## Written problem
Copy out the rows word for word, starting at the line containing "The height and" and continuing through the last of the rows. Leave the pictures out of your copy.

----- Data for the task

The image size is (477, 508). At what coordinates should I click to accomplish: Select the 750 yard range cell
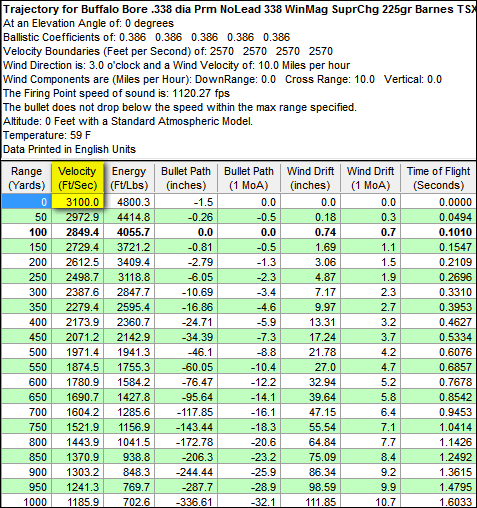(26, 427)
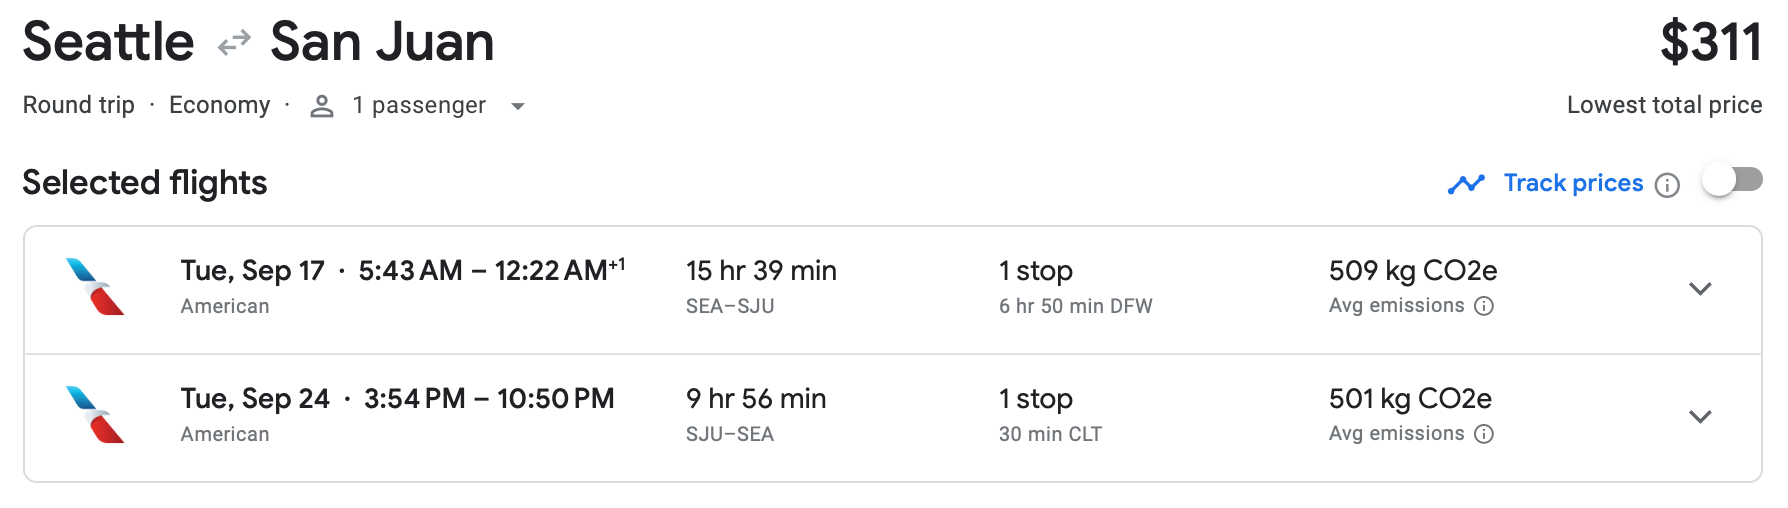Screen dimensions: 1788x508
Task: Click the $311 lowest total price
Action: click(1710, 43)
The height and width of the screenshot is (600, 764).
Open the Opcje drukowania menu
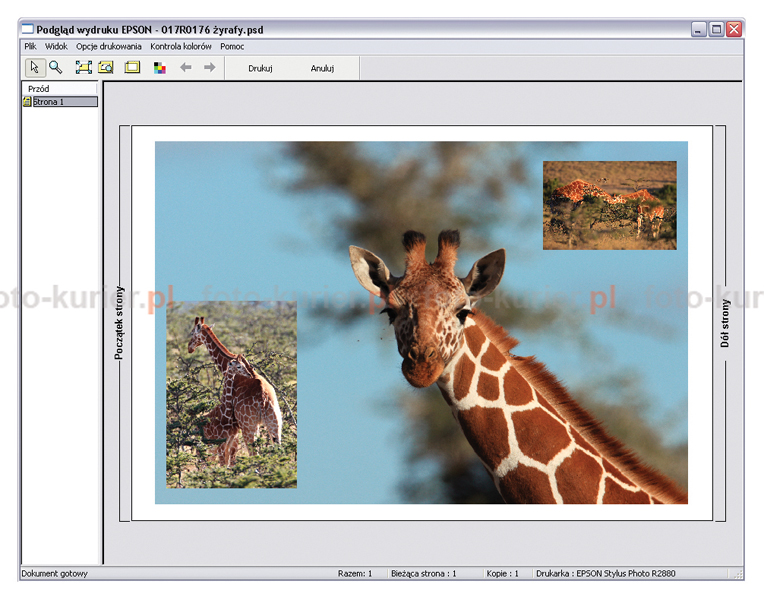[x=109, y=46]
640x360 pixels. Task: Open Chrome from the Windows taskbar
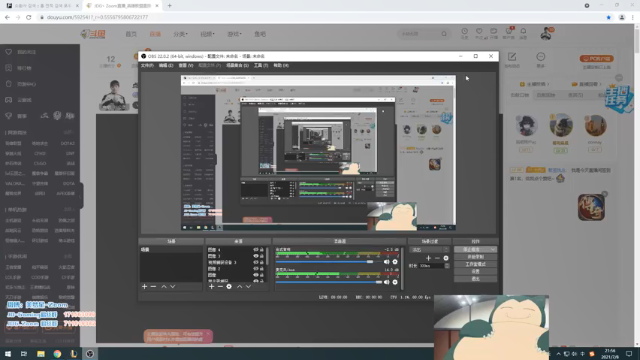coord(57,354)
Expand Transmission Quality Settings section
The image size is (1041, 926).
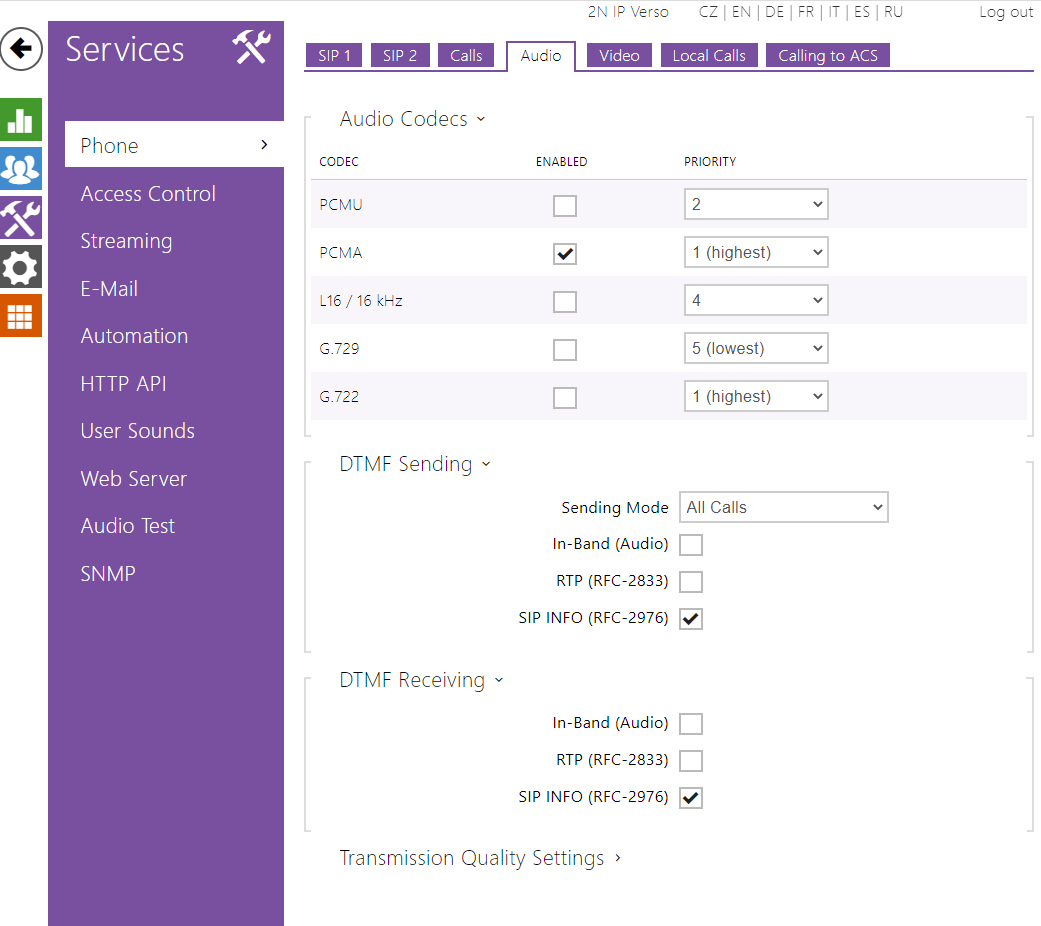480,859
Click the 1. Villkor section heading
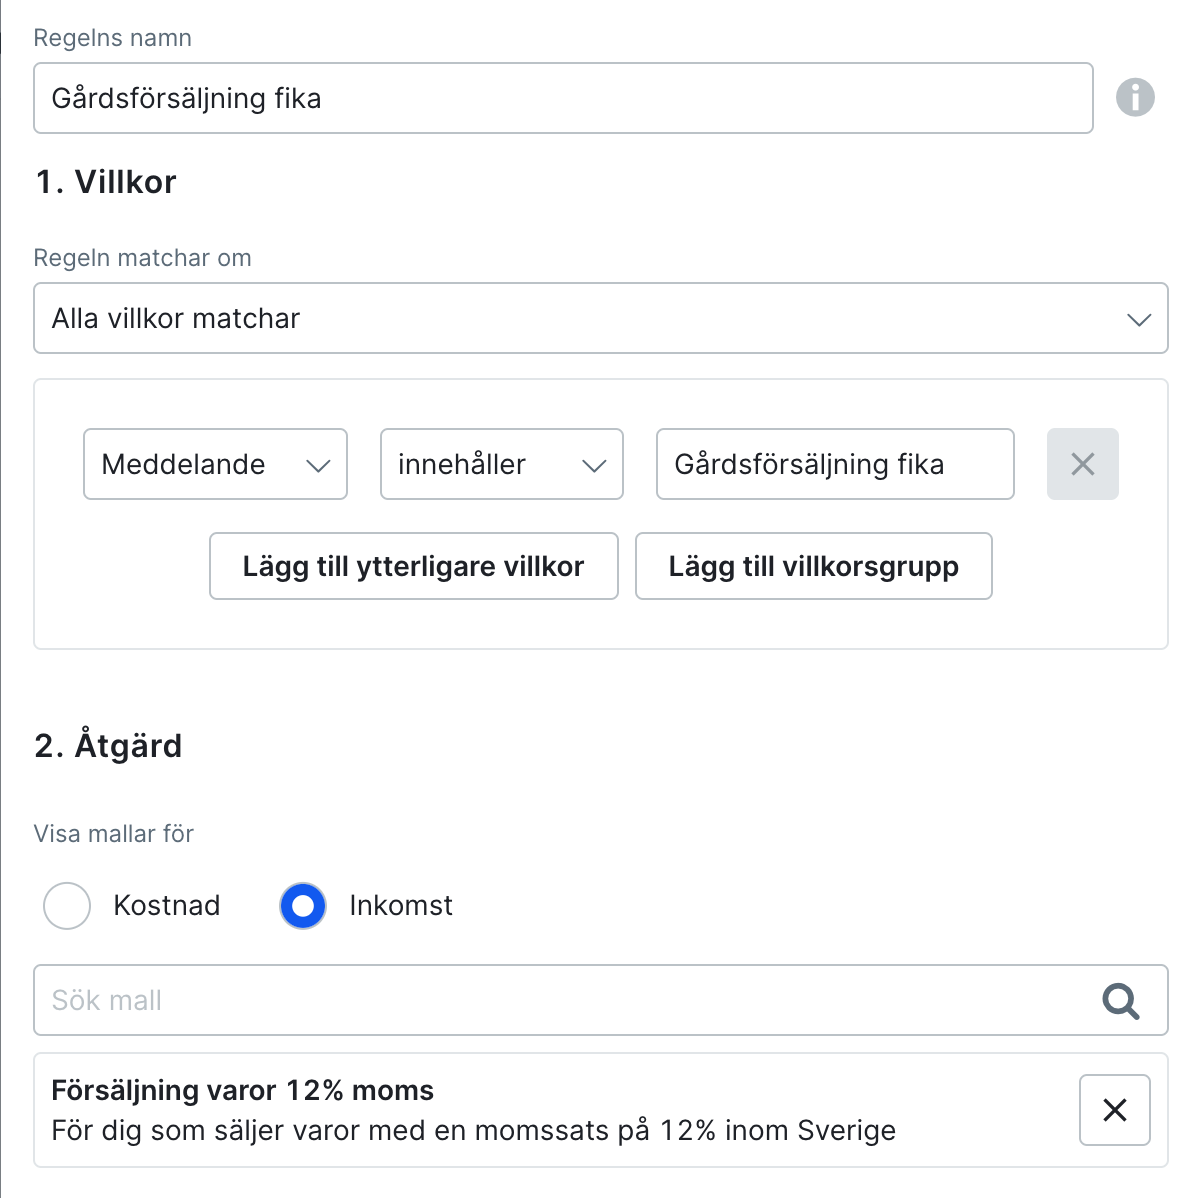The width and height of the screenshot is (1200, 1198). 106,182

----------

## Result of this exercise
The height and width of the screenshot is (600, 764).
Open the Opcje drukowania menu
[x=109, y=46]
640x360 pixels. Task: Open Chrome from the Windows taskbar
coord(57,354)
Expand Transmission Quality Settings section
The image size is (1041, 926).
480,859
Click the 1. Villkor section heading
The width and height of the screenshot is (1200, 1198). 106,182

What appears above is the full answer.